- [GIVEN INSTRUCTION]: Print all of the data below verbatim, keeping every line and character unchanged.

- [INPUT]:
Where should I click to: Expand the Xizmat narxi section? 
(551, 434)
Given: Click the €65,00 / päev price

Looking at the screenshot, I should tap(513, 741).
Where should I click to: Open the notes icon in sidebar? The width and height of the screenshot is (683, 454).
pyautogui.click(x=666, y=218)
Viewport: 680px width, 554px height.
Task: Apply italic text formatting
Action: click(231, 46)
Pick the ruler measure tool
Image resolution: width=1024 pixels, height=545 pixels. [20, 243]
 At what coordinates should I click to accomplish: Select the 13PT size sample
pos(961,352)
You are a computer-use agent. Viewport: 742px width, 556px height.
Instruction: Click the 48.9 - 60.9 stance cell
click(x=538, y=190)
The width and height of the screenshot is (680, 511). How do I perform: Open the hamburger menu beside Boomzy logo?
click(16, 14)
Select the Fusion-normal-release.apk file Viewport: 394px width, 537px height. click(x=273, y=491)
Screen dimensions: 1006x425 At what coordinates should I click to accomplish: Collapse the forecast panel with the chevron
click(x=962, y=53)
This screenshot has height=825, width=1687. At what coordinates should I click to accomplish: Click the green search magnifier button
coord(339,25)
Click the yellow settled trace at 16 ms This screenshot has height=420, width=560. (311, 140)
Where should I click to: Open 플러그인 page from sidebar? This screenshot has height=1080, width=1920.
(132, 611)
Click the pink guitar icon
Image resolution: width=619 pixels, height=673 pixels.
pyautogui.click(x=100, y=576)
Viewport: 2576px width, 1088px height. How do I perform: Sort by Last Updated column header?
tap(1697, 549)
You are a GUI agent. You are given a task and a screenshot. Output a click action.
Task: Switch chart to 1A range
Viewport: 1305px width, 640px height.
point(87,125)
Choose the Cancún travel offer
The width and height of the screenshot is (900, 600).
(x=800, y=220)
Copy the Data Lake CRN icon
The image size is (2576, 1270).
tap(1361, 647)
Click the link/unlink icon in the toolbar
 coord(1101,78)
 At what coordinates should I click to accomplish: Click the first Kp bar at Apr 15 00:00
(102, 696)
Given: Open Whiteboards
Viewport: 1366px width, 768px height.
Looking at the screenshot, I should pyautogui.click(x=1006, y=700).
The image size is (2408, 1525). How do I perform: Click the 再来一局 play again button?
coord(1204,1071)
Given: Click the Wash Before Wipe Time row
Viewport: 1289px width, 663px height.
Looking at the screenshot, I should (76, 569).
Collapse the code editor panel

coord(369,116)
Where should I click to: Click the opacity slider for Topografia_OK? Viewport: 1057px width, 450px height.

- [REPLY]:
Where should I click to: Expand the Xizmat narxi section? 
(551, 434)
Given: Click the €65,00 / päev price

Looking at the screenshot, I should tap(513, 741).
Where should I click to: Open the notes icon in sidebar? The width and height of the screenshot is (683, 454).
pyautogui.click(x=666, y=218)
Viewport: 680px width, 554px height.
Task: Apply italic text formatting
Action: click(231, 46)
Pick the ruler measure tool
Image resolution: width=1024 pixels, height=545 pixels. [20, 243]
 At what coordinates should I click to accomplish: Select the 13PT size sample
pos(961,352)
You are a computer-use agent. Viewport: 742px width, 556px height.
Instruction: Click the 48.9 - 60.9 stance cell
click(x=538, y=190)
The width and height of the screenshot is (680, 511). How do I perform: Open the hamburger menu beside Boomzy logo?
click(16, 14)
Select the Fusion-normal-release.apk file Viewport: 394px width, 537px height. click(x=273, y=491)
Screen dimensions: 1006x425 At what coordinates should I click to accomplish: Collapse the forecast panel with the chevron
click(x=962, y=53)
This screenshot has height=825, width=1687. At what coordinates should I click to accomplish: Click the green search magnifier button
coord(339,25)
Click the yellow settled trace at 16 ms This screenshot has height=420, width=560. (311, 140)
Where should I click to: Open 플러그인 page from sidebar? This screenshot has height=1080, width=1920.
(132, 611)
Click the pink guitar icon
Image resolution: width=619 pixels, height=673 pixels.
pyautogui.click(x=100, y=576)
Viewport: 2576px width, 1088px height. How do I perform: Sort by Last Updated column header?
tap(1697, 549)
You are a GUI agent. You are given a task and a screenshot. Output a click action.
Task: Switch chart to 1A range
Viewport: 1305px width, 640px height.
point(87,125)
Choose the Cancún travel offer
The width and height of the screenshot is (900, 600).
(x=800, y=220)
Copy the Data Lake CRN icon
The image size is (2576, 1270).
tap(1361, 647)
Click the link/unlink icon in the toolbar
 coord(1101,78)
 At what coordinates should I click to accomplish: Click the first Kp bar at Apr 15 00:00
(102, 696)
Given: Open Whiteboards
Viewport: 1366px width, 768px height.
Looking at the screenshot, I should pyautogui.click(x=1006, y=700).
The image size is (2408, 1525). How do I perform: Click the 再来一局 play again button?
coord(1204,1071)
Given: Click the Wash Before Wipe Time row
Viewport: 1289px width, 663px height.
Looking at the screenshot, I should (76, 569).
Collapse the code editor panel

coord(369,116)
Where should I click to: Click the opacity slider for Topografia_OK? Viewport: 1057px width, 450px height.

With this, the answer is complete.